PROBLEM STATEMENT: Produce a word-for-word copy of the lines from the one that contains "Viewport: 610px width, 625px height." to the final line of the data below, with all pictures dropped.

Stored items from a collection
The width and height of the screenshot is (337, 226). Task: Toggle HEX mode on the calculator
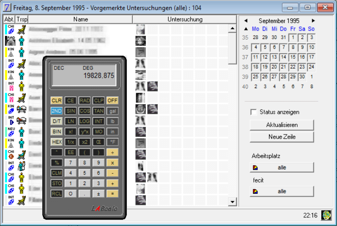(x=56, y=142)
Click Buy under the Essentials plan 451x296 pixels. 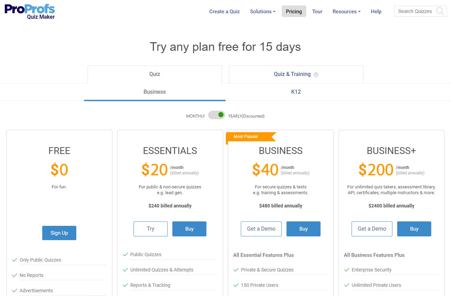[x=189, y=229]
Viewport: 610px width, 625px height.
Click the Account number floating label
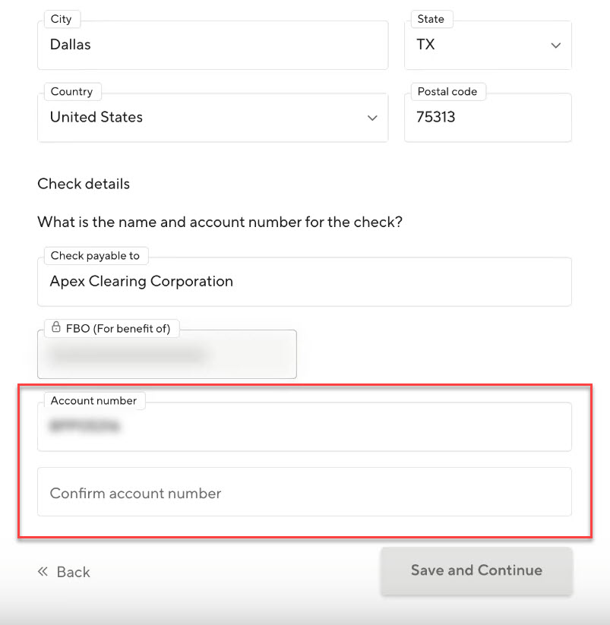point(93,400)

RESULT OF THE EXERCISE:
Viewport: 610px width, 625px height.
Click the Account number floating label
point(93,400)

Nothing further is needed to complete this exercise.